The gap between sunset and darkness was short. It would be the easiest thing in the world to lose him to the night now. Bands of people were leaving, the mela was breaking up. There were no lights in the eight-mile walk to Majgeria. An idea had been going through my head ever since Senapati had sat down to drink. I outlined this to Samir and Dhiren, then we looked for holes in it. There were many, but we had progressed from the anxious chaos and flailing around that had held us when we first spied the moneylender.

Dhiren began to walk back to the village while Samir and I moved closer to our drinking quarry. There were enough people for us not to stand out. I was thinking of how wrong I had been to believe that taking a man out was a matter of swift action, impulsive, done on the crest of a wave of great passion. And there I was, stalking someone, and it felt like the growing of paddy from seed to harvest.

We whispered about the possibilities that could throw us off-course. What if Senapati did not return to the village, but went off somewhere else? What if we lost him in the dark? Or on the long walk back? What if he realised he was being shadowed? What if he was accompanied all the way to the village, all the way to his home? We drove ourselves mad with the chatter of doubts and possibilities.

But luck or chance – same thing – dealt us one good hand after another. First, Senapati left early. He didn’t seem drunk: he hadn’t forgotten the set of bow-and-arrows he had bought for his children or the other assorted things that we had noticed throughout the day: glass bangles, a big aluminium pot, paper bags of snacks, a disc of solid molasses. He would normally have brought a servant along to carry everything, but he appeared to be on his own. Had he sent for a cart or a rickshaw?

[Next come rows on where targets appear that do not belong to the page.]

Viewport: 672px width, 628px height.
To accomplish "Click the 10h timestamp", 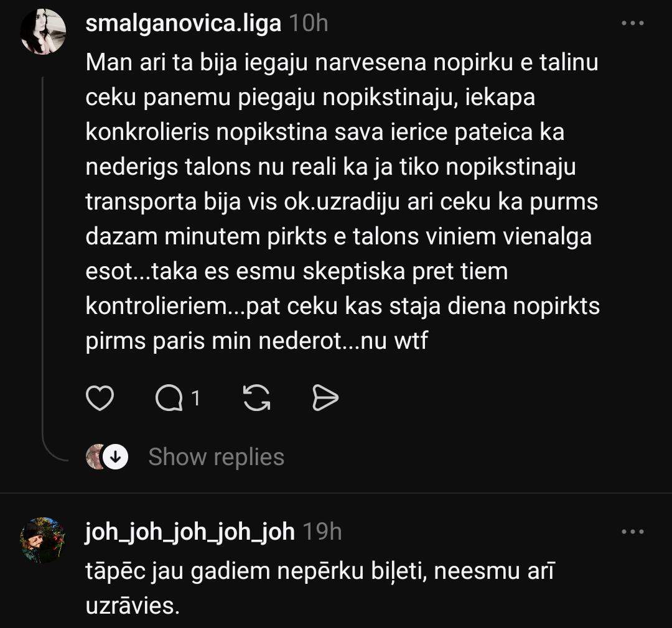I will [x=309, y=24].
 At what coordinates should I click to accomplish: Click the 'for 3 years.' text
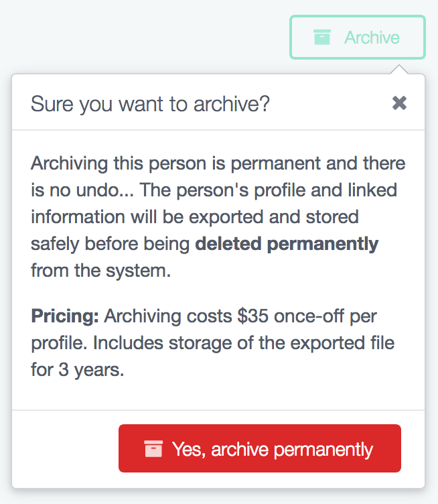pyautogui.click(x=78, y=370)
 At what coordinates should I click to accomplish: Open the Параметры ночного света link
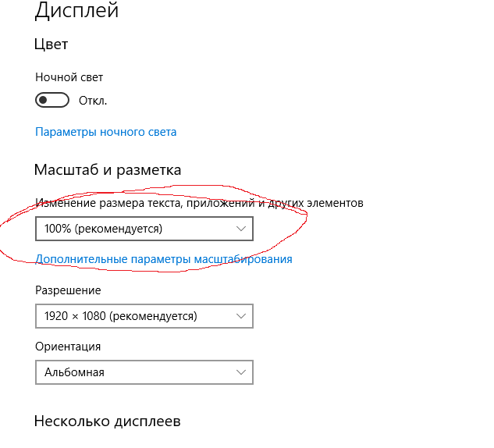(106, 132)
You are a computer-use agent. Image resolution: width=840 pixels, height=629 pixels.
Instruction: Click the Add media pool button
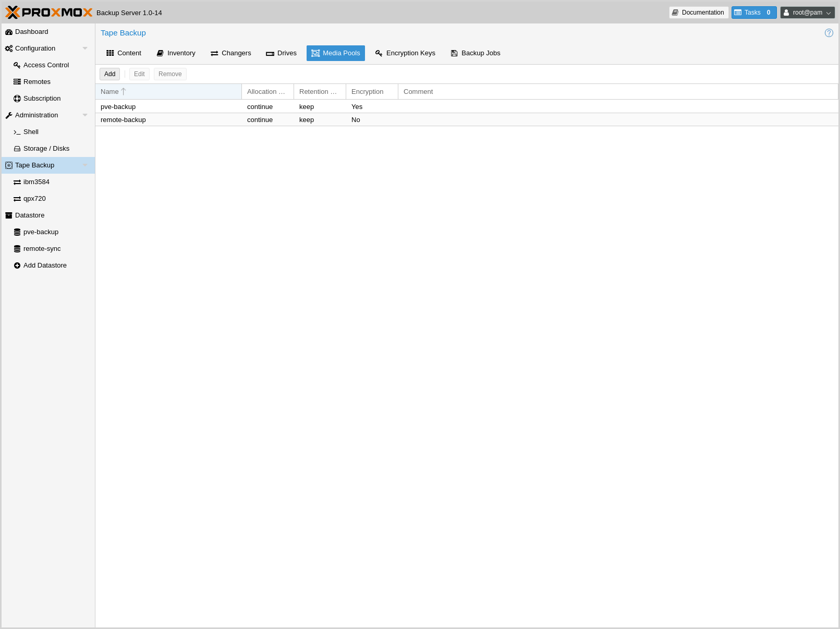tap(109, 74)
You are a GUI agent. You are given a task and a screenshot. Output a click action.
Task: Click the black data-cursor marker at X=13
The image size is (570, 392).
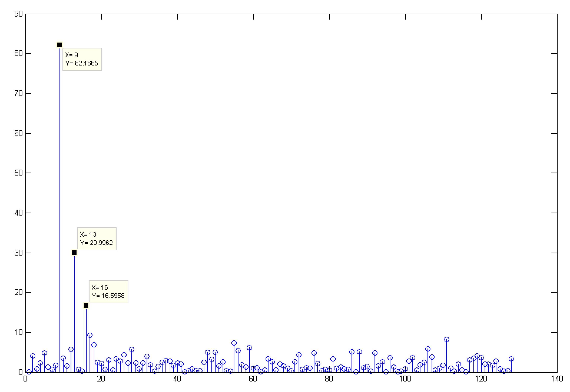coord(74,252)
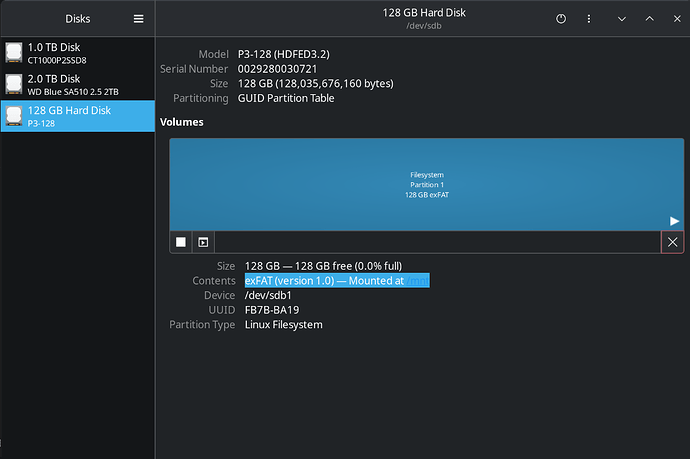
Task: Open the mount point link after 'Mounted at'
Action: [x=417, y=281]
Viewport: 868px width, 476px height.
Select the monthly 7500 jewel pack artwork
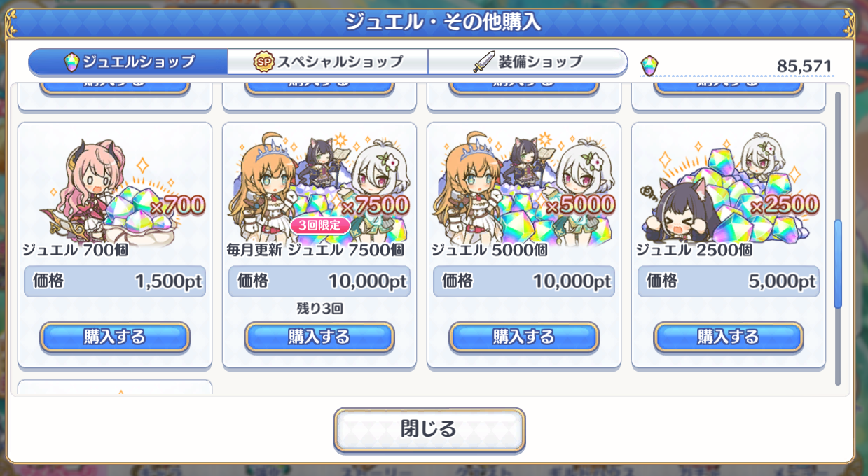pyautogui.click(x=319, y=184)
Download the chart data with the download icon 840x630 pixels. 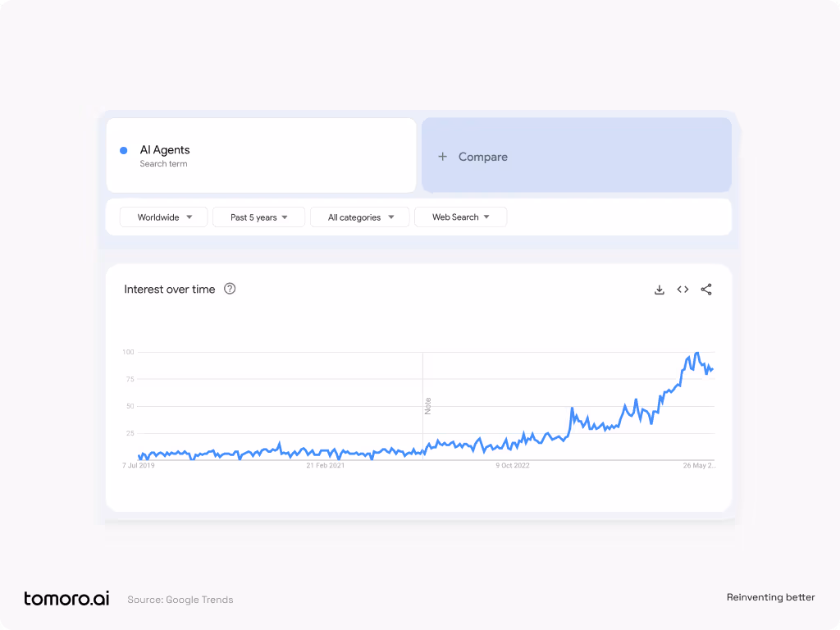659,290
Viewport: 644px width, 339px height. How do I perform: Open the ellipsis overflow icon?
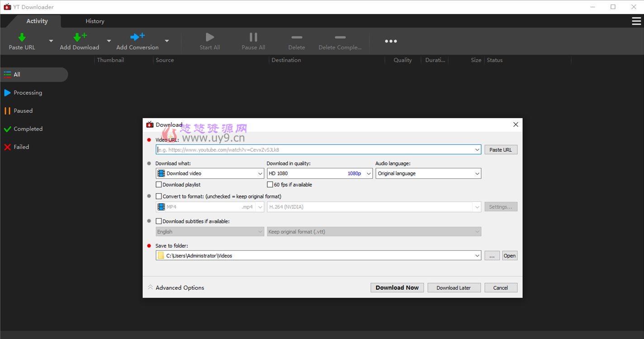(390, 41)
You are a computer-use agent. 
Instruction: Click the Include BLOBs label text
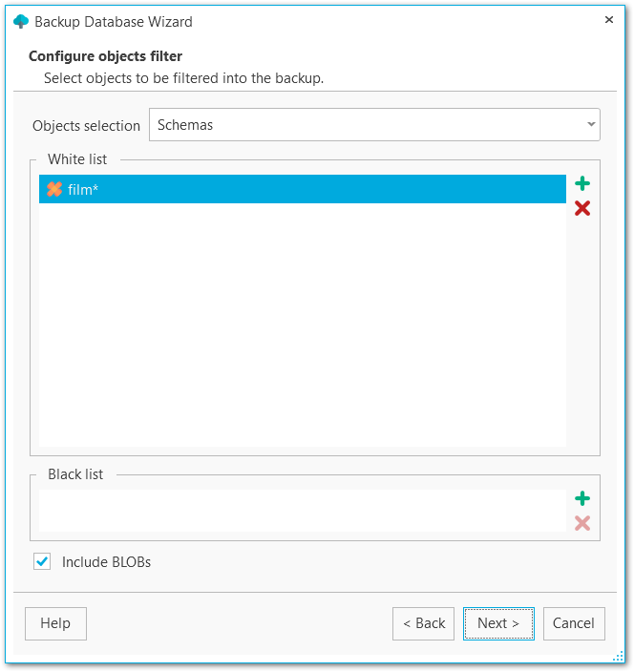tap(106, 562)
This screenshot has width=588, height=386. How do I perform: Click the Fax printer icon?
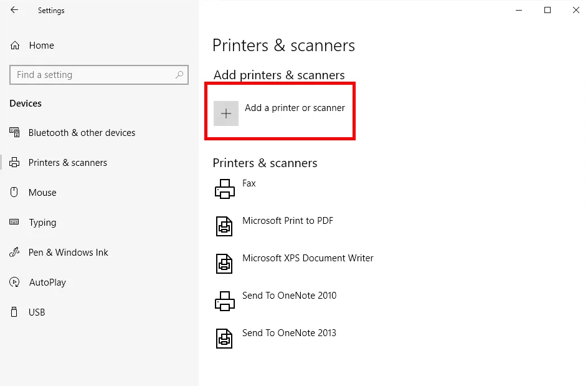coord(225,188)
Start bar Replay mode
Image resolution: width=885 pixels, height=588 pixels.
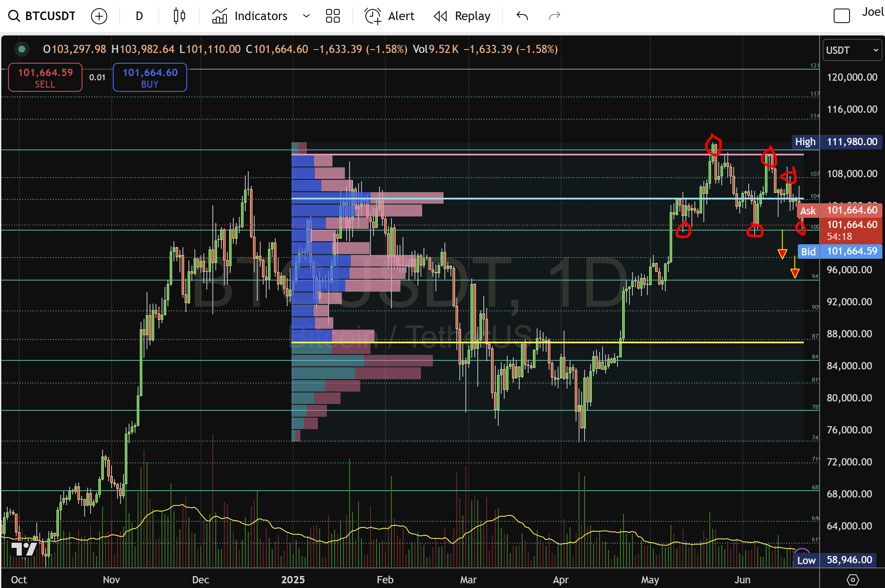pyautogui.click(x=462, y=16)
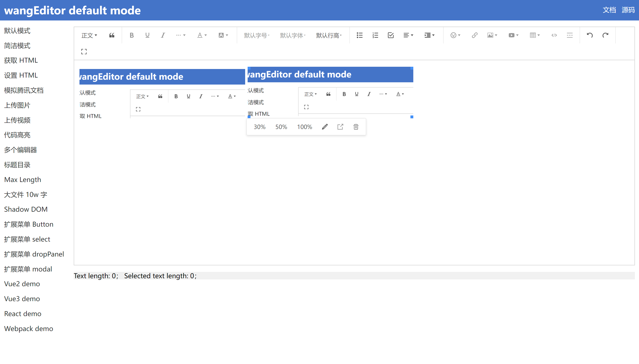Edit image using the pencil icon
Image resolution: width=639 pixels, height=364 pixels.
tap(325, 127)
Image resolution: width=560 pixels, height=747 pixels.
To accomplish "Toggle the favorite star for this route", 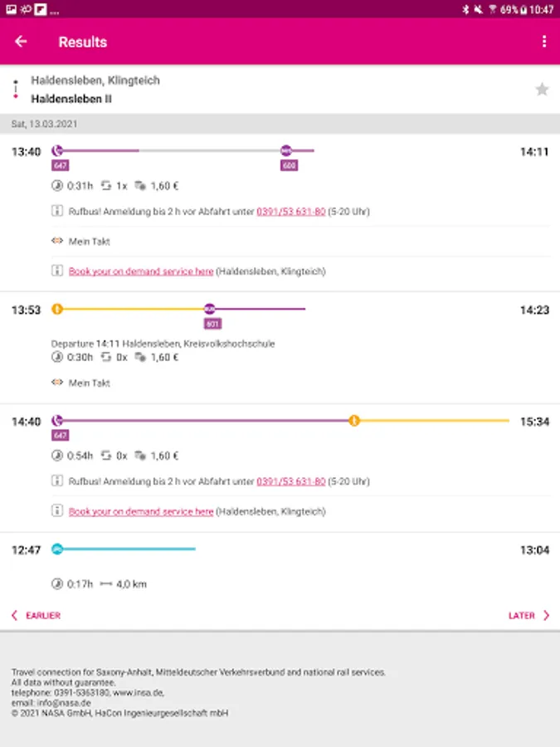I will (542, 90).
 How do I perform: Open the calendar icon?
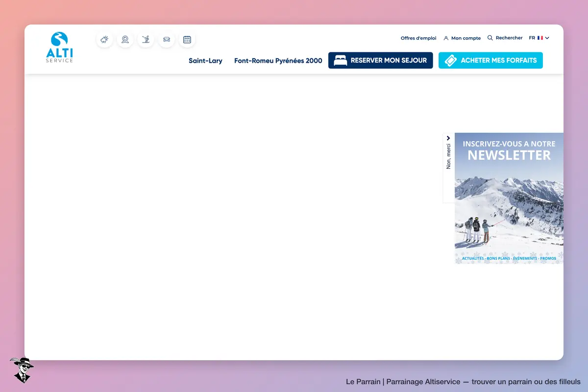point(187,40)
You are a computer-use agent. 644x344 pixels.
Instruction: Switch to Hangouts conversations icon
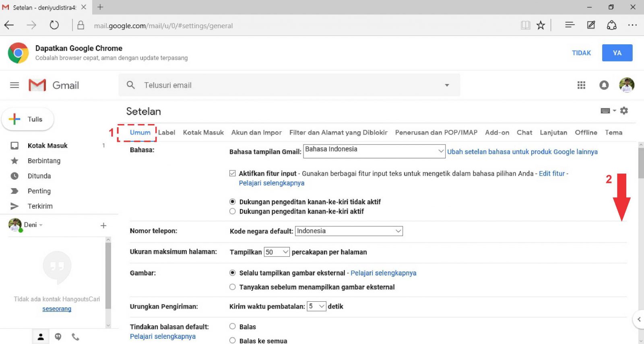(58, 337)
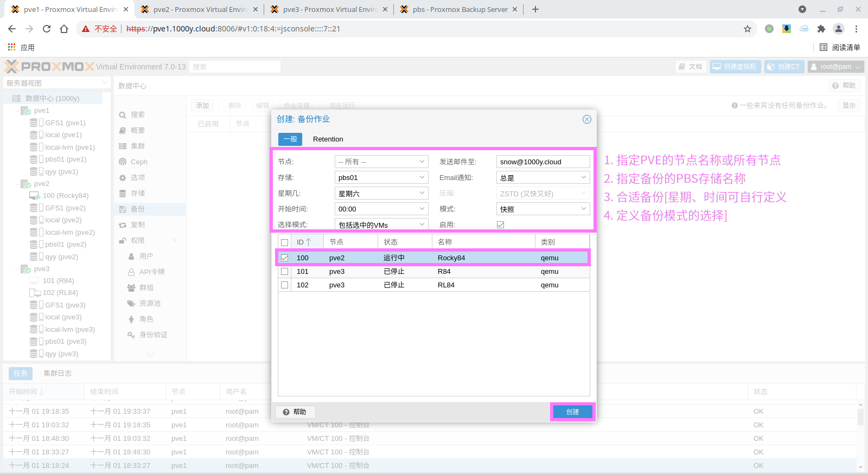The image size is (868, 475).
Task: Close the backup job dialog with X icon
Action: 586,119
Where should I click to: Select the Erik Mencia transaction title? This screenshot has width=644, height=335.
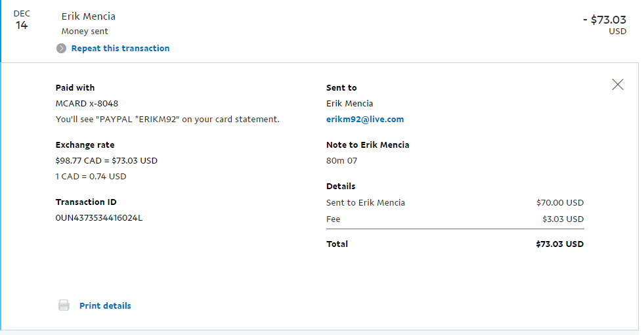(89, 16)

I was now certain that we would lose him on the way back, or be discovered ourselves. As we walked over aals and through fields, I noticed that we were not the only people headed towards Majgeria. It was impossible to determine how many, but I knew there was a group of four between us and Senapati, and a few people behind us. There might well have been several ahead of Senapati too. The cold began to bite in the open country through which we made our way. What if Senapati recognised friends and fell in with them? Our heads and most of our faces were covered with chadors. I found myself thinking random thoughts, skittering about from one worry to another.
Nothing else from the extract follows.